Algo para Pensar — Parashá Beja’alotejá (miércoles, 3 junio  2026) Tiempo de lectura: 3 minutos)

¡Shalom, Shalom Lekulam!


«Y dijo Moisés a El Eterno: ¿Por qué has hecho mal a tu siervo? ¿Y por qué no he hallado gracia en tus ojos, que has puesto la carga de todo este pueblo sobre mí?» (Números 11:11)

La dolorosa realidad es que los israelitas terminaron perdiendo su orientación espiritual porque comenzaron a sentirse distantes — incluso desconectados — de Moisés. 


Aquel líder apasionado que, al inicio, había encendido en los esclavos de Egipto una visión de libertad para servir al Dios de compasión, ética y paz, y que los había convocado a un proyecto universal para proclamar a Dios como Rey del mundo (Éxodo 15:18), ya no lograba sostener ese impulso. Su energía, su claridad y su capacidad de inspirar parecían haberse debilitado. ¿Qué le ocurrió?


Quizá se debió a que su cercanía constante con Dios, su dedicación total a recibir la Torá, lo dejó sin el tiempo, la paciencia y la fuerza necesarios para educar gradualmente a un pueblo testarudo y siempre insatisfecho.

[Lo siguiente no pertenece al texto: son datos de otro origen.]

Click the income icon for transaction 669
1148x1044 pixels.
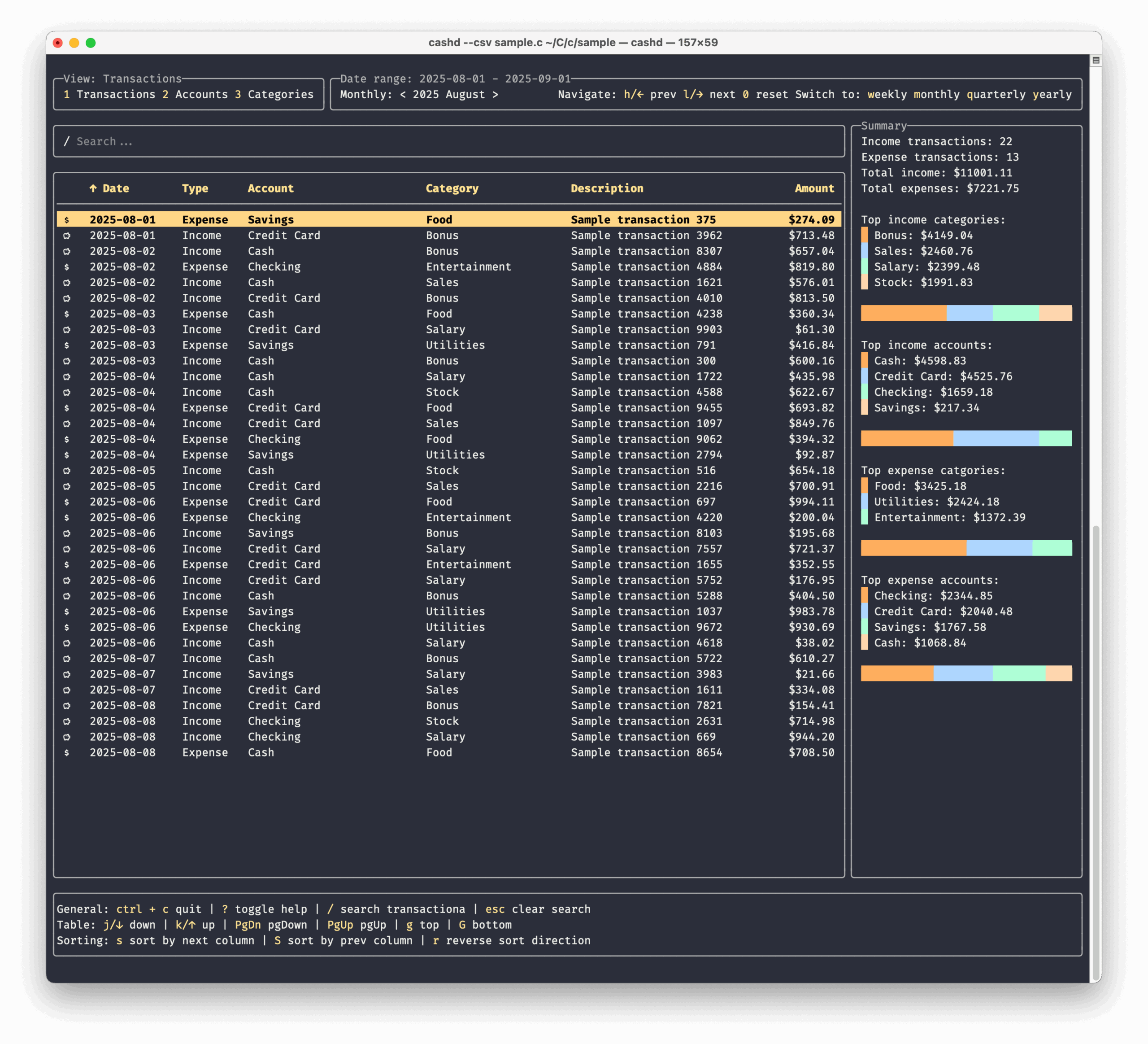(67, 737)
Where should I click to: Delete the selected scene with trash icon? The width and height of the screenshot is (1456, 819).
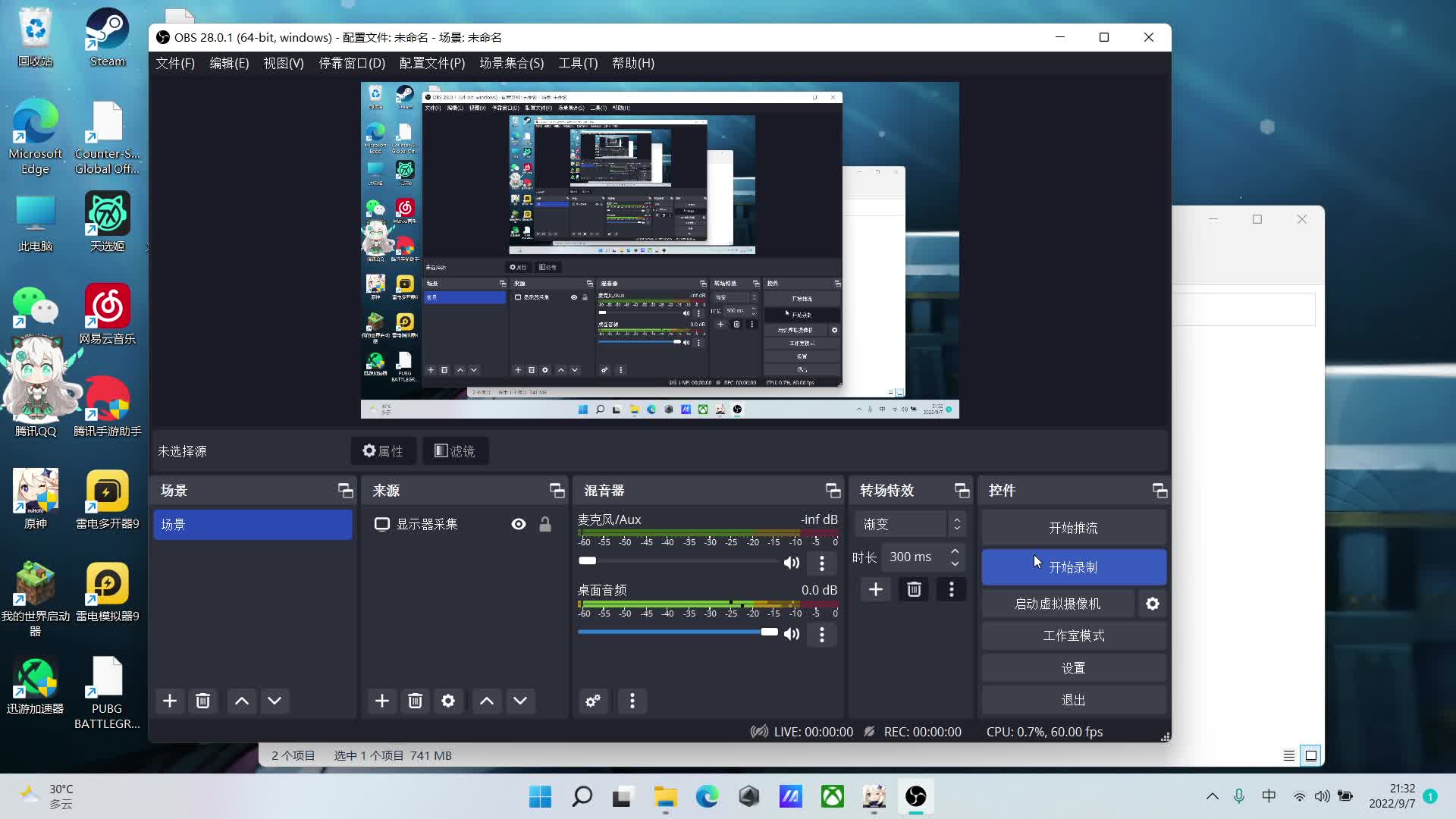(x=202, y=701)
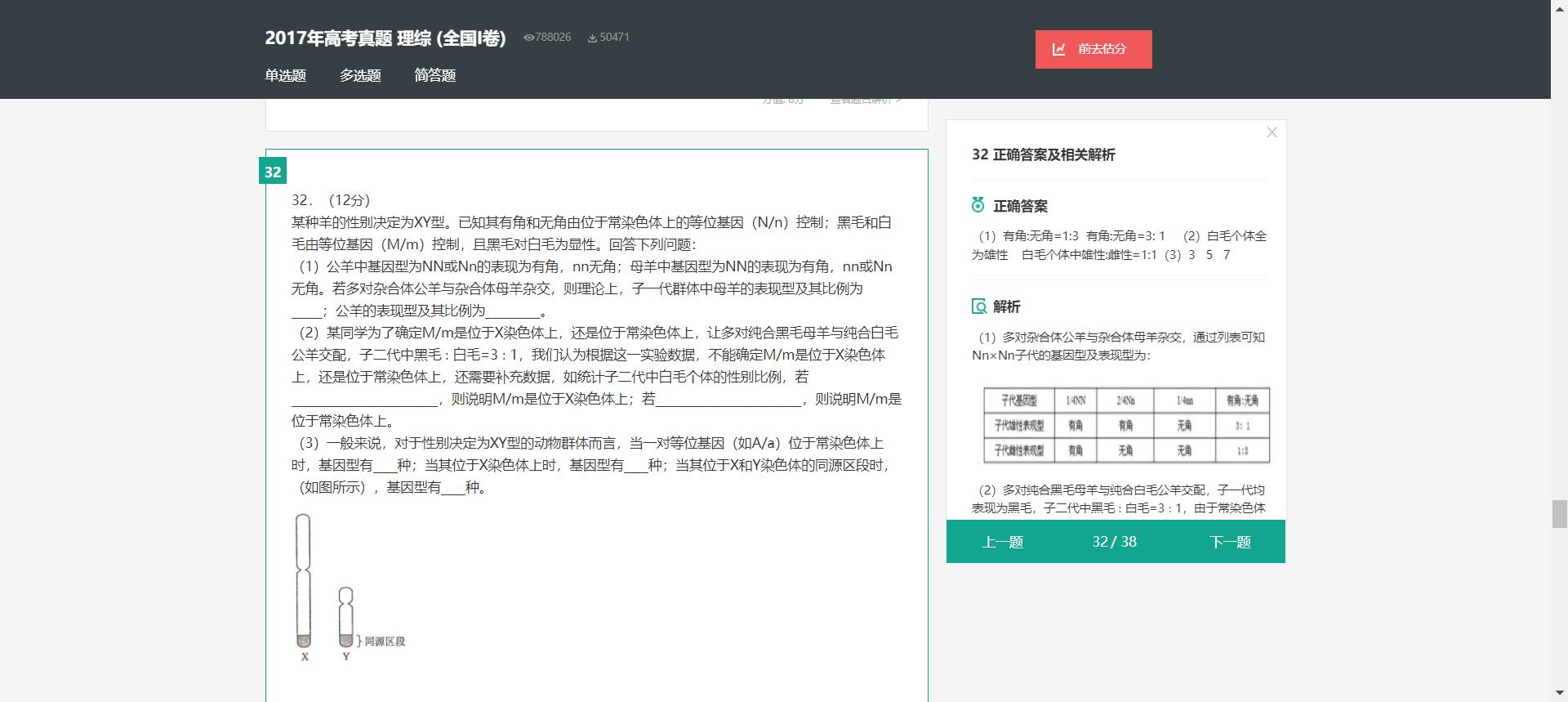Click the page vertical scrollbar thumb
Image resolution: width=1568 pixels, height=702 pixels.
(x=1559, y=514)
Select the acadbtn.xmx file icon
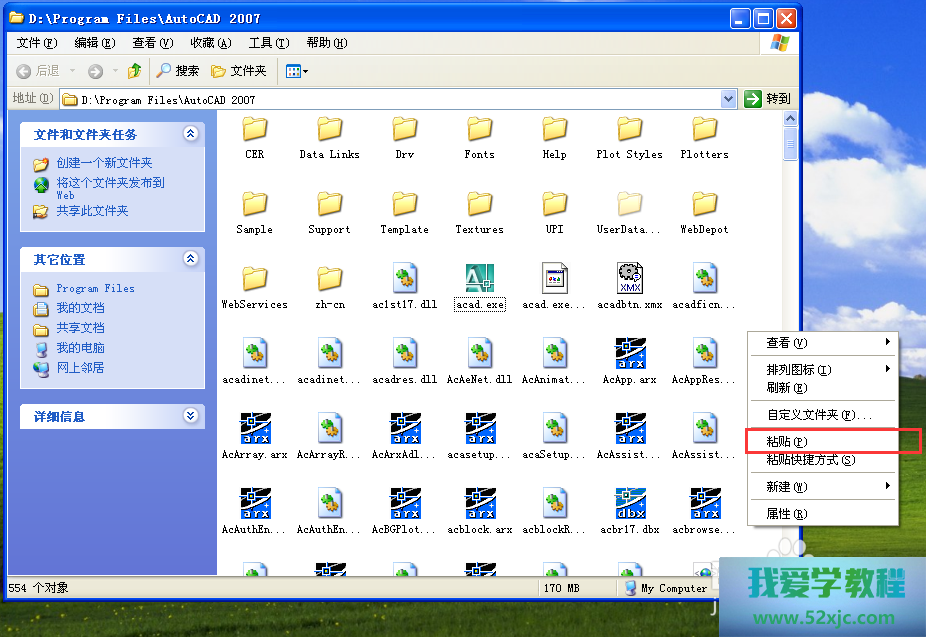Image resolution: width=926 pixels, height=637 pixels. (629, 279)
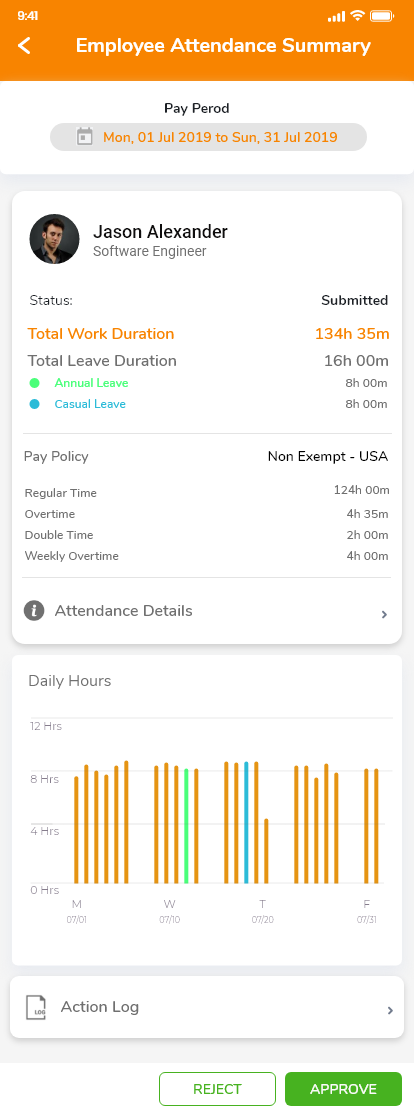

Gersónides (Ralbag) incluso interpreta que cuando la Torá dice que los israelitas “no escucharon a Moisés por su impaciencia”, se refiere a la incapacidad del propio Moisés para seguir motivándolos en su misión de redención universal (Éxodo 6:9). Tal vez, simplemente, Moisés estaba exhausto; una nación tan quejosa podía desgastar incluso a alguien como él.


Esta lectura nos permite ver el hilo conductor de la porción de Beha’alotejá: la necesidad de líderes capaces de reavivar la chispa, renovar la visión y ayudar a Moisés a encaminar nuevamente al pueblo hacia su destino pactado.


Por eso, tras designar a Aarón como encargado de encender la Menorá, la Torá explica que los primogénitos perdieron su rol inicial de liderazgo frente a los kohanim, pues habían participado en la adoración del Becerro de Oro y se habían desviado hacia falsos dioses.


Luego, la porción enseña que quienes estaban ritualmente impuros y no podían participar del sacrificio pascual en la fecha establecida debían recibir una segunda oportunidad (Pesaj Shení). 


Esta oportunidad adicional incluía, no solo a quienes estaban lejos físicamente, sino también a quienes estaban distantes en lo psicológico, emocional o espiritual; incluso a quienes se encontraban cerca del Templo pero carecían del deseo de participar (Números 9:9; Rashi). El liderazgo auténtico debe alcanzar también a los que se sienten alejados.


Los guías espirituales debemos transmitir al pueblo que Dios los conduce — con nube de día y fuego de noche — y deben infundirles el valor necesario para defender su misión y su futuro, incluso si eso implica ir a la guerra.


El liderazgo también debe orientar hacia la Torá: un marco moral y un estilo de vida expresado en celebraciones sagradas, capaz — cuando se vive plenamente — de dispersar a los enemigos.

Finalmente, Yitró, quien en su momento aconsejó a Moisés sobre la necesidad de un sistema de liderazgo judicial más amplio, decide regresar a Midián. Tal vez percibió la crisis que se avecinaba, pero Moisé no escuchó su advertencia a tiempo para evitarla.